A little background info..
I have been using heroin daily roughly for a year and a half now, a year with IV use. At one point I was using roughly 15-20 bags of NJ heroin daily so it's safe to say I had a hell of a habit. Lately I've cut it down to using about 6 bags a day.

I saw a doctor and was prescribed suboxone 3x a day(24mg). I mainly saw this doctor because of family/ legal issues but I personally was not ready to drop the dope completely at that point in time so I had been using it mainly as a substitute for those days when the money wasn't there.

Anyway, after somewhat of an intervention with the police, I had decided I was going to try to give up the dope. My last dose of H was this past Saturday at about 7pm. I then dosed 1 8mg suboxone tablet sublingually at about 9pm Sunday night.(26 hours later) Since then I have not used heroin or re-dosed suboxone with no signs of withdrawal or discomfort. I actually feel fine.

Is it safe to say I kicked the habit? It's now Wednesday and I have yet to re-dose sub(62 hours) or heroin(88 hours) since. Why am I not feeling any discomfort? By this time the bupe should most definitely be out of my system. Is there any logical explanation? Why are some people on it for months or years at a time and I have had success(somewhat) with one 8mg dose?

Thanks for any replies in advance.
No, its not safe to say you kicked the habit. That is going to take a long time. As long as you stick with a steady dose of suboxone and DO NOT use any heroin, you could eventually taper your suboxone dose down and jump off. THEN you will have kicked a heroin habit, but that does not mean youre safe. You have to change your lifestyle to stay clean. Its a life-long process.

Youre not feeling any discomfort because the whole point of suboxone is to keep you from feeling any discomfort. The only reason suboxone would cause discomfort is if you took it way too early, but in your case, you took it at the right time (at least 24 hours after your last heroin dose.)

————

■ Task A
List every day of the week named in the passage about quitting heroin with suboxone.
■ Task B
Pick up the discussion of quitting heroin with suboxone after its final sentence and carry it forward.

————

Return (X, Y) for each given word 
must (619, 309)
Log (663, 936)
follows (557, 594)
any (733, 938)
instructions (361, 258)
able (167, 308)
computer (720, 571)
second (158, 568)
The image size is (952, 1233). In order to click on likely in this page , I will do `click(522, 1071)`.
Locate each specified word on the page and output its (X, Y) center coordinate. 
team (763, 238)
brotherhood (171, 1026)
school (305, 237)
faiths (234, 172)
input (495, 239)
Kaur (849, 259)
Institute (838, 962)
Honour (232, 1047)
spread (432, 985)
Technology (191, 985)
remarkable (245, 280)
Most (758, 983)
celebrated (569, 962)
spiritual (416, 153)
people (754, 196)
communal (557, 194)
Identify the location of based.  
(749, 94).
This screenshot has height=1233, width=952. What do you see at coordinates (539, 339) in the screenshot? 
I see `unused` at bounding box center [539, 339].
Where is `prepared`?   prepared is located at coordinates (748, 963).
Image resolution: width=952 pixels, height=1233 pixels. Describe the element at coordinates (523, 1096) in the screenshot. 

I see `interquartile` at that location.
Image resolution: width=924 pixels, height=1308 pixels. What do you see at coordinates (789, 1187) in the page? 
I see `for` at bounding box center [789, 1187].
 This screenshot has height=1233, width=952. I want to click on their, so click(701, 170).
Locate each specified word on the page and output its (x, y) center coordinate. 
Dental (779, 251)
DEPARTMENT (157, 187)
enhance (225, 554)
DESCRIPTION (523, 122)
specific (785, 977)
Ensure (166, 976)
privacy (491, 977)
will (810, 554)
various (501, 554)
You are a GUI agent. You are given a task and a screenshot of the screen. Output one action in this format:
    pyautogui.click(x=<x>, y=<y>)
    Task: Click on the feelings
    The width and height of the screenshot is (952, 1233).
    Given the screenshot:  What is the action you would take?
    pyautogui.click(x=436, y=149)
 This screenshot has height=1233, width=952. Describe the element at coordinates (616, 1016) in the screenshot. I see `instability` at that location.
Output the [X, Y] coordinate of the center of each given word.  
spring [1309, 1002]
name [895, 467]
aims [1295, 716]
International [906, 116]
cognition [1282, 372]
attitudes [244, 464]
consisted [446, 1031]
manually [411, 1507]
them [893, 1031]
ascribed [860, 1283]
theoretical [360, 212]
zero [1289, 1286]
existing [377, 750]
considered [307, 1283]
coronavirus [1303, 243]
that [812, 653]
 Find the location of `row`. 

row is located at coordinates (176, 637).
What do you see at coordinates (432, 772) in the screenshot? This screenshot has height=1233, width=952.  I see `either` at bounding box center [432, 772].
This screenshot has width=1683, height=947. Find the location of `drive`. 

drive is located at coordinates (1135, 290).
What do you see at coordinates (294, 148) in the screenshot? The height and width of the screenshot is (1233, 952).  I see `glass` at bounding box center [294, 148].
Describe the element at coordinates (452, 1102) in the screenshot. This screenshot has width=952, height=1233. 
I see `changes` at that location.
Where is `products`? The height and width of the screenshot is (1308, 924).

————

■ Result A
Saturday, Sunday, Wednesday

■ Result B
There is a logical explanation for why some people stay on it longer than others. Some people can adjust to the new life of being sober and abstaining from drugs. Others arent so good at that (like me.) There is no standard time for how long you should stay on suboxone, so dont worry about how long or how short someone else was on it. Do what is good for YOU. Stay on as long as you find it necessary. Ive been on for 15 months, and I dont think Ill be getting off anytime soon. There is nothing wrong with that, its just that if I were to get off sooner than now, I would have probably relapsed. That isnt a problem for other people. They are more confident in their ability to stay sober.

Like I said before though, you have not had success with ONE tablet. Its impossible. As soon as that suboxone wears off, the withdrawals will start again, and you'll need to redose. Quitting dope is sometimes a very long process - depending on the person - and suboxone is just a TOOL to get through that process; it is not a CURE.

My advice, take suboxone when you start to feel the discomfort set in for as long as you need to. When you feel like youre ready, start gradually lowering your dose (tapering) till you get it down to less than 1mg. When you get below 1mg, then youll be able to jump off the suboxone with very little, if any, withdrawal symptoms. You still wont be cured though, like I said. Staying clean requires a life-long change to your lifestyle. I suggest at the time of getting off suboxone, you seek therapy or counseling to get help in adjusting to this new lifestyle of sobriety.